ISP Failover

After setting up the ISP information and priorities, you can selectively monitor a route in the untrust-vr that can trigger a failover to the next highest priority ISP (next lowest priority number) when the monitored route disappears from the untrust-vr routing table. When the failover to ISP 2 occurs, it does not necessarily mean that ISP 1 went down or failed. It means that a particular route that you want to access that is beyond ISP 1 became unavailable and you want the device to wait a specified number of seconds before giving up and calling the backup ISP.

You configure the device to automatically dial to an Internet Service Provider (ISP) account when failover to the serial interface occurs. You can configure up to four ISP connections.

To Configure an ISP

  1. On the Interface (ISP) page, enter the necessary information:

ISP Name: Enter a name that identifies the ISP.
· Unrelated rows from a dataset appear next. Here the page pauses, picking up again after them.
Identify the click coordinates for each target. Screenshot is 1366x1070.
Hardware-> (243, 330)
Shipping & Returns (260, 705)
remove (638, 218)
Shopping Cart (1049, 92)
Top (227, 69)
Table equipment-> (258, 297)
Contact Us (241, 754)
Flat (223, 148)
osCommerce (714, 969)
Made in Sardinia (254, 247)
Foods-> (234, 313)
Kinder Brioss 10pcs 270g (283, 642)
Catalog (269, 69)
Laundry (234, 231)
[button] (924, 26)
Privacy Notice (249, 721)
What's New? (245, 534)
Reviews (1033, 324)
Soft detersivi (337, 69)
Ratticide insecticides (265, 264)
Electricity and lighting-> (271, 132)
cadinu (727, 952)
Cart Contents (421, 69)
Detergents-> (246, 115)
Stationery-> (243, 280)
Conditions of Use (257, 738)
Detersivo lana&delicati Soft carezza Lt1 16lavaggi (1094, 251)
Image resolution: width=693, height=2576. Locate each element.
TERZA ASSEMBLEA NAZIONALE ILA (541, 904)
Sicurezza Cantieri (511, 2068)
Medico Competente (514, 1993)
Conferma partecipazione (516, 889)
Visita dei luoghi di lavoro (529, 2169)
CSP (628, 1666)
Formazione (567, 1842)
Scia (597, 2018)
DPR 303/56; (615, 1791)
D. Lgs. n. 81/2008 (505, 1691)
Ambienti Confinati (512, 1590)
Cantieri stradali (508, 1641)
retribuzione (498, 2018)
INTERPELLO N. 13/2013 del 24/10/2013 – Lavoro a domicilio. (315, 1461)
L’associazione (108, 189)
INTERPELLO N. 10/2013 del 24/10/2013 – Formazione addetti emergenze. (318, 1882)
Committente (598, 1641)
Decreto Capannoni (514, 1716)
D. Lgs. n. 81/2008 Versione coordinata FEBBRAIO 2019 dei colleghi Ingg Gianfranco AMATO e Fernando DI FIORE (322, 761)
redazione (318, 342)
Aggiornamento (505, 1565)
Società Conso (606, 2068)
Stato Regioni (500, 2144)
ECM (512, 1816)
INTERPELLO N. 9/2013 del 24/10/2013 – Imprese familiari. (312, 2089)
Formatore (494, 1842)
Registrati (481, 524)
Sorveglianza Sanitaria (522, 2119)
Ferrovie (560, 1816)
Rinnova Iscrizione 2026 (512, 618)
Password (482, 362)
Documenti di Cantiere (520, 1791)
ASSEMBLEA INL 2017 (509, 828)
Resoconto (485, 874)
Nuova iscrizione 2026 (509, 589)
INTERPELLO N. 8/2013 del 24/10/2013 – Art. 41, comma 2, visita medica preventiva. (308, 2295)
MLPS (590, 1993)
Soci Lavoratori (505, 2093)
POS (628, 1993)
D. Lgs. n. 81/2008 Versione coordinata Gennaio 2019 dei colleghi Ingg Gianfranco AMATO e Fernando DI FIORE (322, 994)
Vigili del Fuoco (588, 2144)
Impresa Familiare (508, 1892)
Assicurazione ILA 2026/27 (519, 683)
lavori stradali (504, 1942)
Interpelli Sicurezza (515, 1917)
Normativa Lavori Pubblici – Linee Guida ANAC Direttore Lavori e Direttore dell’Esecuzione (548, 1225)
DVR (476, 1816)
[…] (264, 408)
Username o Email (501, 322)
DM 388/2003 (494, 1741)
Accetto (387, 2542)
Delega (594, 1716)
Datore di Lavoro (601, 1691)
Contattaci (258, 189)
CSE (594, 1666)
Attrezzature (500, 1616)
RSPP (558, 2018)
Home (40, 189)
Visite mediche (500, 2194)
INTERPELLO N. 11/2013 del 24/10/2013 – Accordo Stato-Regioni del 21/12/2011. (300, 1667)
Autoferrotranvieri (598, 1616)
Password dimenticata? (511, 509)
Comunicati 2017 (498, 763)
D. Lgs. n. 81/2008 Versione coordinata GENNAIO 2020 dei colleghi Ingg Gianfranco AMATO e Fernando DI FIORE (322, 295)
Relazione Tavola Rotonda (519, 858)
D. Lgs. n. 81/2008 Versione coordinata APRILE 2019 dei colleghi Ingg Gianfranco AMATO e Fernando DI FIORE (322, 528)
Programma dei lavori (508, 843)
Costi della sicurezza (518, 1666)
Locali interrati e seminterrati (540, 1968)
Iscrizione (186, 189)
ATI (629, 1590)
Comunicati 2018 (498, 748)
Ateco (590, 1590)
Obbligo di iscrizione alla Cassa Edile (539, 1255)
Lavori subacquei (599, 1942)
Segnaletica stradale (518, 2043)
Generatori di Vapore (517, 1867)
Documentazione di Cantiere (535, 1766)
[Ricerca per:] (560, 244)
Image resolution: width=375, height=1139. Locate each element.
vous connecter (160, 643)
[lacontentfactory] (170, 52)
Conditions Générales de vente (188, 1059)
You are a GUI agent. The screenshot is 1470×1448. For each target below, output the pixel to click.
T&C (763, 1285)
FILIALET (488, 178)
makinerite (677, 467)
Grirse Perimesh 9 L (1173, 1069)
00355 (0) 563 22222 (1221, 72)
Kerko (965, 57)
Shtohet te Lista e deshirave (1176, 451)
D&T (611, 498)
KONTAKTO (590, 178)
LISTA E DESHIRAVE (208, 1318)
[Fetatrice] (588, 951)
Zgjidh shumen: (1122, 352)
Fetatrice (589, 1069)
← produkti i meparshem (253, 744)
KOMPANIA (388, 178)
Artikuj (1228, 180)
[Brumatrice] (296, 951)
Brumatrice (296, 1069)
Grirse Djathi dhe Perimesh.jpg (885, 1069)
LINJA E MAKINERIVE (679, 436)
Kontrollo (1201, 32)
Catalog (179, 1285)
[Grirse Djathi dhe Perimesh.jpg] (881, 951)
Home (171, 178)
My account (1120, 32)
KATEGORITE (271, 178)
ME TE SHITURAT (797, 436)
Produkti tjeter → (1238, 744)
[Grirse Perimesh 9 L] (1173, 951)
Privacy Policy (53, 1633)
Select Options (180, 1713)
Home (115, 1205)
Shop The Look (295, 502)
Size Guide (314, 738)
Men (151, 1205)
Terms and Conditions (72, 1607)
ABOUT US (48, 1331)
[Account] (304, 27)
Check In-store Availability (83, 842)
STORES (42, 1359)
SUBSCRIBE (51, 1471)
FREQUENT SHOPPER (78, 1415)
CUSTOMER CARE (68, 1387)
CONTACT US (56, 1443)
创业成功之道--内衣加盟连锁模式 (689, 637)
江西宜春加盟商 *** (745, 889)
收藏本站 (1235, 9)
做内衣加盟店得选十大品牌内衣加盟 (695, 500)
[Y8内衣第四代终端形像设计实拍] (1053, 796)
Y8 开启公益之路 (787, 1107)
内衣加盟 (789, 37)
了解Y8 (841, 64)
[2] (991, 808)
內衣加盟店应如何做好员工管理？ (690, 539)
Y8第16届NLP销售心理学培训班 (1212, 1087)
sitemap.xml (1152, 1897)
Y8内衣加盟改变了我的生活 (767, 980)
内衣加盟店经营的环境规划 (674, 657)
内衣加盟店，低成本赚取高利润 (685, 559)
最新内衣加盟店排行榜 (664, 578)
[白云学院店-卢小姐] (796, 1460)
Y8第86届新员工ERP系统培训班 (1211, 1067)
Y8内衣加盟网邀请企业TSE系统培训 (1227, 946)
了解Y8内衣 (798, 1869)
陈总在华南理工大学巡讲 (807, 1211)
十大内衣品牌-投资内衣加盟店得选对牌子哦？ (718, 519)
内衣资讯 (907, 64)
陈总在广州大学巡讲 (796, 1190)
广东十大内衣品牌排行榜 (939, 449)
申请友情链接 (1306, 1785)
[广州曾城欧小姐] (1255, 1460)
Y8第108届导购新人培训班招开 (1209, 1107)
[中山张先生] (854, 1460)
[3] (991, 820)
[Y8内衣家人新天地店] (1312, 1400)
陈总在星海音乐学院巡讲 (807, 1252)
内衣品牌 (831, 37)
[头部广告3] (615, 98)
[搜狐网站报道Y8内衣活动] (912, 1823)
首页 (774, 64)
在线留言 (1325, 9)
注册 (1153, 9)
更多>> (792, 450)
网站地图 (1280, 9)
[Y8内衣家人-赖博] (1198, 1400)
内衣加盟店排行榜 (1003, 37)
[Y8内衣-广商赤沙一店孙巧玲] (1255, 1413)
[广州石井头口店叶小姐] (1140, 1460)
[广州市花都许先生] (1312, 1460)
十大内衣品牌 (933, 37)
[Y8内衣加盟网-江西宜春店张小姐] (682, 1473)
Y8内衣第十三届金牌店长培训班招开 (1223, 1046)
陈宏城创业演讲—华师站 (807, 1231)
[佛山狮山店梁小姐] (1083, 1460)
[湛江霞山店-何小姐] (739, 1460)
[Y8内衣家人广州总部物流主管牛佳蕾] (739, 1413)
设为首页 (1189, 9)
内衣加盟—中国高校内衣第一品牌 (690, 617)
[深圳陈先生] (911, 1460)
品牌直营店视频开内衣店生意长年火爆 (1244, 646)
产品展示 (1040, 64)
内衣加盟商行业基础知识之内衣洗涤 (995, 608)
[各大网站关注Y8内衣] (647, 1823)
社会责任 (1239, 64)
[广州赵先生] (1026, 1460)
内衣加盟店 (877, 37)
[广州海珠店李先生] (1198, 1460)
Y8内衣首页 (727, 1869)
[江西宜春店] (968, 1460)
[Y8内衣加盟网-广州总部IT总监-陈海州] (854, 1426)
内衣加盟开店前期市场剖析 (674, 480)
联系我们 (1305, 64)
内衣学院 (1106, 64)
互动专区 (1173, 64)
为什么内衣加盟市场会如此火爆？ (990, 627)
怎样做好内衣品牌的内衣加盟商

Primary Number: Enter the primary phone number to access the ISP. If your modem uses tone dial by default, but you want to use pulse dial, precede the phone number with a P. If your modem uses pulse dial by default, but you want to use tone dial, precede the phone number with a T.

Alternative Number: Enter the alternative phone number to access the ISP.

Login Name: Enter the user login for the ISP account.

Login Password: Enter the user password for the ISP account.

Priority: Enter the priority of this ISP, relative to other ISPs that may be configured. A value of 1 is the highest priority. The priority number determines the order that ScreenOS uses in attempting the dial-up connection; ScreenOS dials up the ISP with the highest priority first.

  1. Click OK to save the settings. Click Apply to continue the ISP configuration.

The ISP Failover page allows you to configure the following failover options, click Apply when finished.

ISP Failover Settings:  The holddown field lets you specify the number of seconds to wait before initiating failover. The default value is 30 seconds; however, the valid range is between 1 and 300 seconds.

Setting the Failover route:

The Route option allows you to specify a route generated by a dynamic routing protocol, such as OSPF or BGP. The security device monitors the status of the interface in the virtual router.

IP Address/Netmask: The route IP address and Netmask

The None option is set by default. The device will not use a route to identify failover.